Da Agência CNI
Cuiabá – O superávit da balança comercial de Mato Grosso cresceu 7% de janeiro a agosto em relação a igual período do ano passado e somou US$ 2,7 bilhões. Nos oito meses, as exportações do estado aumentaram 5% e atingiram US$ 2,95 bilhões. "Os dados confirmam a redução do ritmo das exportações", informa o técnico do centro Internacional de Negócios da Federação das Indústrias no Estado de Mato Grosso (Fiemt), Emerson Moura.

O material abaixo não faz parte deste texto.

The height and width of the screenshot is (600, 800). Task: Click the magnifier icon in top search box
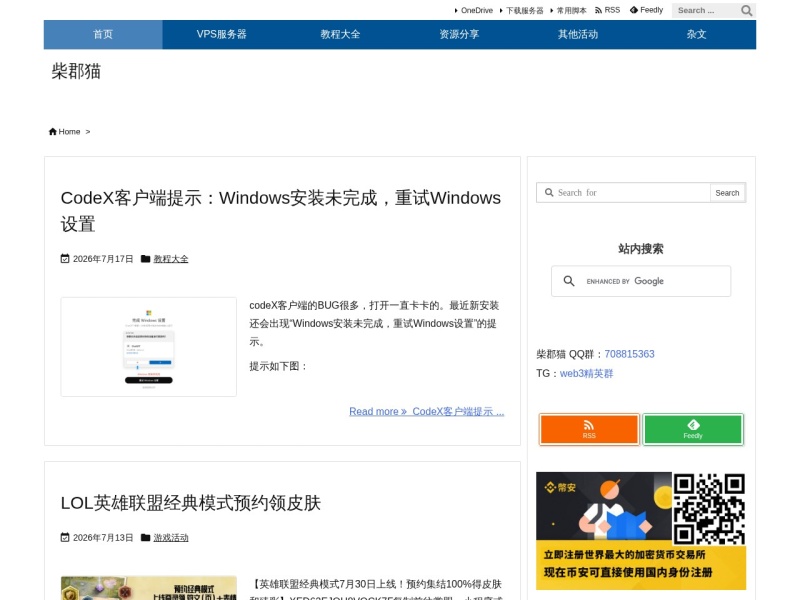(x=746, y=11)
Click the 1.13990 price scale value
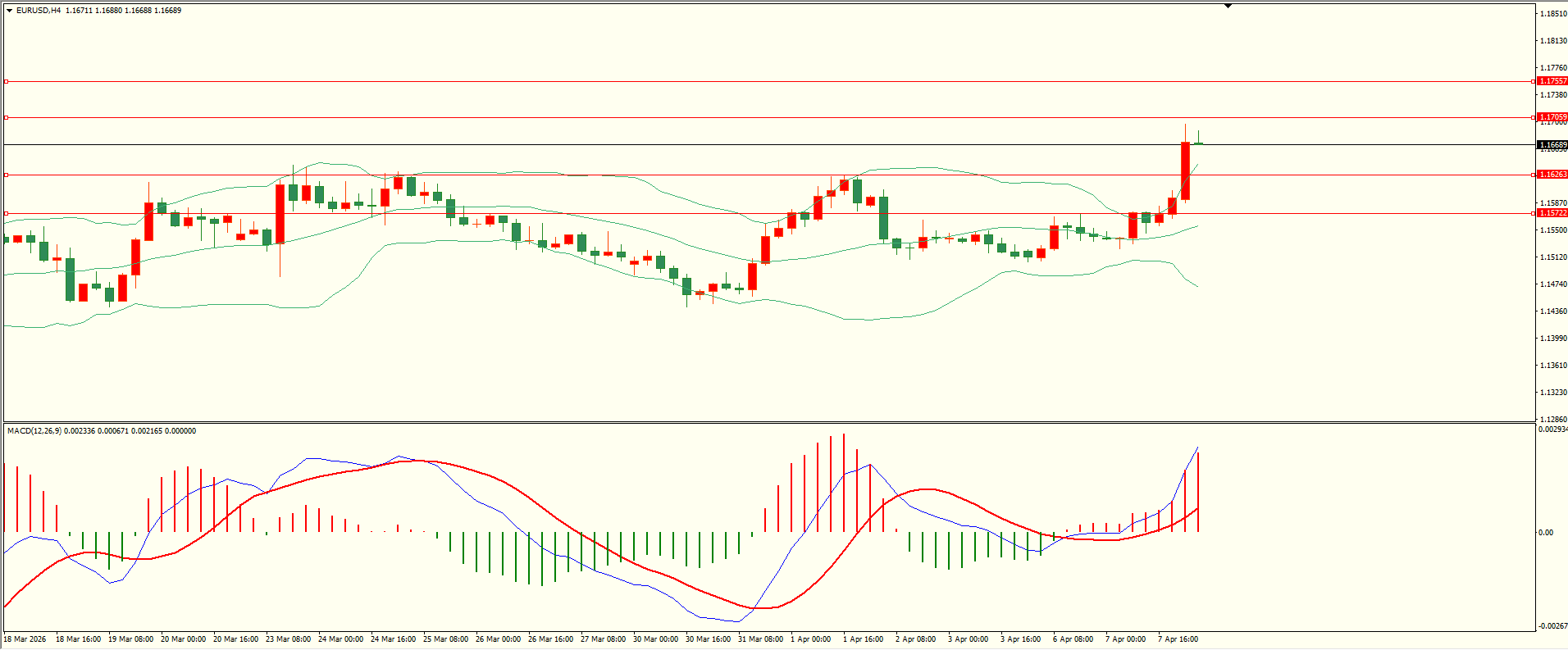This screenshot has width=1568, height=650. point(1553,339)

Em agosto, as exportações mensais retomaram a média do ano passado, totalizando US$ 470,30 milhões, valor 5% superior aos US$ 447,5 milhões do mesmo mês do ano passado. Conforme o consultor econômico da Fiemt, Carlos Vitor Timo, as perdas provocadas pela desvalorização do dólar frente ao real são significativas. O valor das exportações do estado em agosto deste ano equivale a R$ 6,34 bilhões. No ano passado, quando as vendas em dólares foram inferiores às de 2006, os exportadores tiverem uma receita equivalente a R$ 6,64 bilhões. O prejuízo com o câmbio foi de R$ 300 milhões.
Mato Grosso manteve a 10º posição no ranking dos estados exportadores. A região Centro-Oeste representa 5,81% do total exportado pelo Brasil. Na região, Mato Grosso representa 57%, seguido por Goiás com 29%, Mato Grosso do Sul com 12% e Distrito federal com 0,89%.
De janeiro a agosto, as importações do estado somaram US$ 247,82 milhões, 15% a menos do que em igual período de 2005. "Se, de um lado isso contribui para o aumento do superávit, por outro, é também um indicador da crise do agronegócio. Os insumos agropecuários são os itens mais importante das importações estaduais e registrou queda de 18% no período", explica o presidente da Fiemt, Nereu Pasini.
Além dos insumos agropecuários, o gás natural boliviano, registrou queda de 23% em relação a 2005, em função de questões políticas e técnicas com o abastecimento da Usina Termoelétrica de Cuiabá, comprometendo a oferta energética do estado.